Run `experiments/matching_nets.py` to reproduce results from [Matching
Networks for One Shot Learning](https://arxiv.org/pdf/1606.04080.pdf)
(Vinyals et al).

**Arguments**
- dataset: {'omniglot', 'miniImageNet'}. Whether to use the Omniglot
    or miniImagenet dataset
- distance: {'l2', 'cosine'}. Which distance metric to use
- n-train: Support samples per class for training tasks
- n-test: Support samples per class for validation tasks
- k-train: Number of classes in training tasks
- k-test: Number of classes in validation tasks
- q-train: Query samples per class for training tasks
- q-test: Query samples per class for validation tasks
- fce: Whether (True) or not (False) to use full context embeddings (FCE)
- lstm-layers: Number of LSTM layers to use in the support set
    FCE
- unrolling-steps: Number of unrolling steps to use when calculating FCE
    of the query sample

I had trouble reproducing the results of this paper using the cosine
distance metric as I found the converge to be slow and final performance
dependent on the random initialisation. However I was able to reproduce
(and slightly exceed) the results of this paper using the l2 distance
metric.

|                     | Omniglot|     |      |      |
|---------------------|---------|-----|------|------|
| **k-way**           | **5**   |**5**|**20**|**20**|
| **n-shot**          | **1**   |**5**|**1** |**5** |
| Published (cosine)  | 98.1    |98.9 |93.8  |98.5  |
| This Repo (cosine)  | 92.0    |93.2 |75.6  |77.8  |
| This Repo (l2)      | 98.3    |99.8 |92.8  |97.8   |

|                        | miniImageNet|     |
|------------------------|-------------|-----|
| **k-way**              | **5**       |**5**|
| **n-shot**             | **1**       |**5**|
| Published (cosine, FCE)| 44.2        |57.0 |
| This Repo (cosine, FCE)| 42.8        |53.6 |
| This Repo (l2)         | 46.0        |58.4 |

### Model-Agnostic Meta-Learning (MAML)

![MAML](https://github.com/oscarknagg/few-shot/blob/master/assets/maml_diagram.png)

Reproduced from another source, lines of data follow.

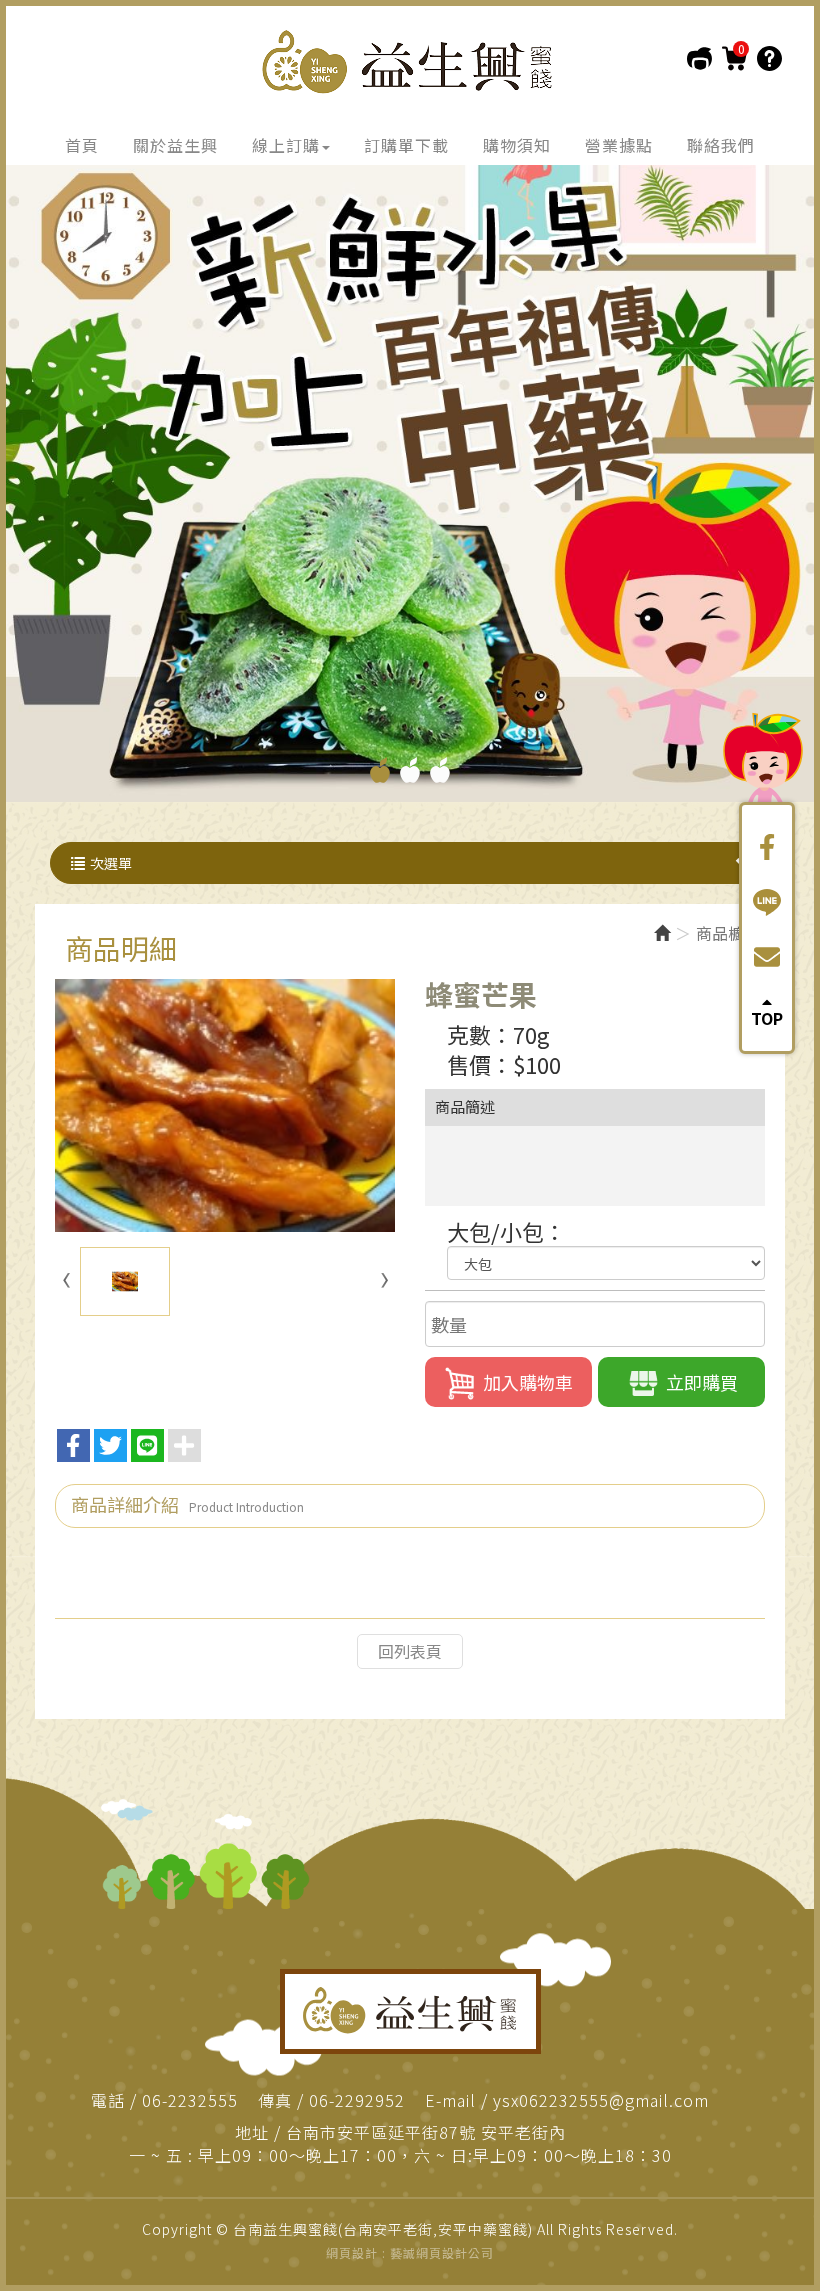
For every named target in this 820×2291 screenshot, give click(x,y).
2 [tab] (410, 770)
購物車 (734, 58)
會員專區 (699, 58)
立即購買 (702, 1382)
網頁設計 (352, 2252)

I used max pooling instead of strided convolutions in order to be
consistent with the other papers. The miniImageNet experiments using
2nd order MAML took me over a day to run.

Run `experiments/maml.py` to reproduce results from [Model-Agnostic
Meta-Learning](https://arxiv.org/pdf/1703.03400.pdf)
(Finn et al).

**Arguments**
- dataset: {'omniglot', 'miniImageNet'}. Whether to use the Omniglot
    or miniImagenet dataset
- distance: {'l2', 'cosine'}. Which distance metric to use
- n: Support samples per class for few-shot tasks
- k: Number of classes in training tasks
- q: Query samples per class for training tasks
- inner-train-steps: Number of inner-loop updates to perform on training
    tasks
- inner-val-steps: Number of inner-loop updates to perform on validation
    tasks
- inner-lr: Learning rate to use for inner-loop updates
- meta-lr: Learning rate to use when updating the meta-learner weights
- meta-batch-size: Number of tasks per meta-batch
- order: Whether to use 1st or 2nd order MAML
- epochs: Number of training epochs
- epoch-len: Meta-batches per epoch
- eval-batches: Number of meta-batches to use when evaluating the model
    after each epoch


NB: For MAML n, k and q are fixed between train and test. You may need
to adjust meta-batch-size to fit your GPU. 2nd order MAML uses a _lot_
more memory.

|                  | Omniglot |     |      |      |
|------------------|----------|-----|------|------|
| **k-way**        | **5**    |**5**|**20**|**20**|
| **n-shot**       | **1**    |**5**|**1** |**5** |
| Published        | 98.7     |99.9 |95.8  |98.9  |
| This Repo (1)    | 95.5     |99.5 |92.2  |97.7  |
| This Repo (2)    | 98.1     |99.8 |91.6  |95.9  |

|                  | miniImageNet|     |
|------------------|-------------|-----|
| **k-way**        | **5**       |**5**|
| **n-shot**       | **1**       |**5**|
| Published        | 48.1        |63.2 |
| This Repo (1)    | 46.4        |63.3 |
| This Repo (2)    | 47.5        |64.7 |

Number in brackets indicates 1st or 2nd order MAML.